もちろん精神疾患が治った理由は不明だとされてます。しかし、そこにはハッキリと“引っ越したら治った”と書いてあります…。
吉本隆明さんの読者ならば、すぐにわかる可能性があるのがココ。
“引っ越したら治った”という事実について。
認識の基本となるのは、まず、“ワタシはダレ?・ココはドコ?”という原点。
この“ダレ?ドコ?”がモノゴトを認識していく<概念>や<規範>を形成する起点になる…ので、観念、意識の基礎にある<概念>や<規範>を変成したり変容したりできれば、すべての認識は自由自在に変化させることができるワケです。そのために宗教などが命がけの修業をしてでも獲得しようとする能力やスキルが、コレになります。それは“ダレ?ドコ?”まで遡行することと、そこで<概念>や<規範>をコントロールすること。
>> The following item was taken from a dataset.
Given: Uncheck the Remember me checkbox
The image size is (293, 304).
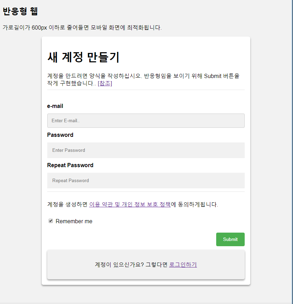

それは自分がいま、どこに、どのようにいるか?ということがすべての認識の前提にありスタートになっているからですね。
乳胎児では観念と運動が未分化。つまり思考と行動が未分化。
そのために<感じたこと>はそのまま<行動したこと>になってしまう。
そして“そこに居る”ことそのものが<行動した(する)こと>の原点(起点)になっている。
そのために、そこまで遡って認識を組み直すと、すべての認識を作り変えることができる…。
これが“引っ越した=場所を変えた”だけで精神疾患が治ってしまった根本的な要因です。
問題は、引っ越して場所を変えただけのことが、どうやって“ワタシはダレ?・ココはドコ?”という原了解のレベルの認識まで遡行できるのか?ということ…。
ここに吉本理論でもっとも重要な哲学的な発見があります。
それはインド哲学の<ゼロの発見>にも相当するともいえるもの。すべての認識の原点になるもの…。
ゼロの発見で数学は飛躍的に発展しましたが、<観念の弁証法>と自称される吉本理論は、その根本に観念の起点を定義づけることができているワケです。
吉本隆明さんは、認識論において<ゼロ>を発見してしまっているといえるでしょう。本人は別の表現をしていて、<純粋疎外>と定義しています。この<純粋疎外>が数学における<ゼロの発見>にも相当するもの。
吉本理論の全工程にわたって貫徹されている概念装置が、この<純粋疎外>で、これはまさしく<ゼロの発見>における<ゼロ>だといえるものです。
ポイントは“引っ越して場所を変えた”だけのことが、認識の基礎を形成する“ワタシはダレ?・ココはドコ?”ということと、どうやって同致されるのだろう? どうやって変換可能なもの、転換可能な状態になるのか?ということですね。
これは対象を感受する感覚が、TPOによっては対象と自分の峻別がつかない状態になることを論証できればいいワケです。
つまり、人間は条件さえ整えば<自他不可分>の状態になる、ということを示すことができればいいはずです。
旅に出てリフレッシュするのは、誰でもやってること。
リフレッシュとは、認識を新たにすること。
ふつうはリフレシュしても、そのあとで、もとの日常的な認識(終わりなき日常)に戻るだけですが、ちょっとしたことで、それをズラしたり、もとの日常とは別の認識を維持することができます。
場所を変えただけでも、“ワタシはダレ?・ココはドコ?”という認識の原点=原了解のレベルへ遡行できれば認識をリフレッシュ、変成、変容することが可能です。そうすれば、すべて(の認識)は変えられる…。
それが引っ越しただけで精神疾患を治してしまった人の例…。
場所=TPOを変え、原了解レベルの認識をリセットしたりコントロールするということは、<世界視線>の見え方をコントロールすること…。
それは誰もが意識しないで日常から行なっている自己治療であるかもしれません。
この自己のリセットを意識的に行うことで、自分の強度を増すことができます。
これはTPOをコントロールすることで…シンプルに最強の自己を生成する方法でしょう。
吉本隆明氏が晩年によく言及したフーコーの「自己への配慮」とは、こういうことを指していたのではないでしょうか…。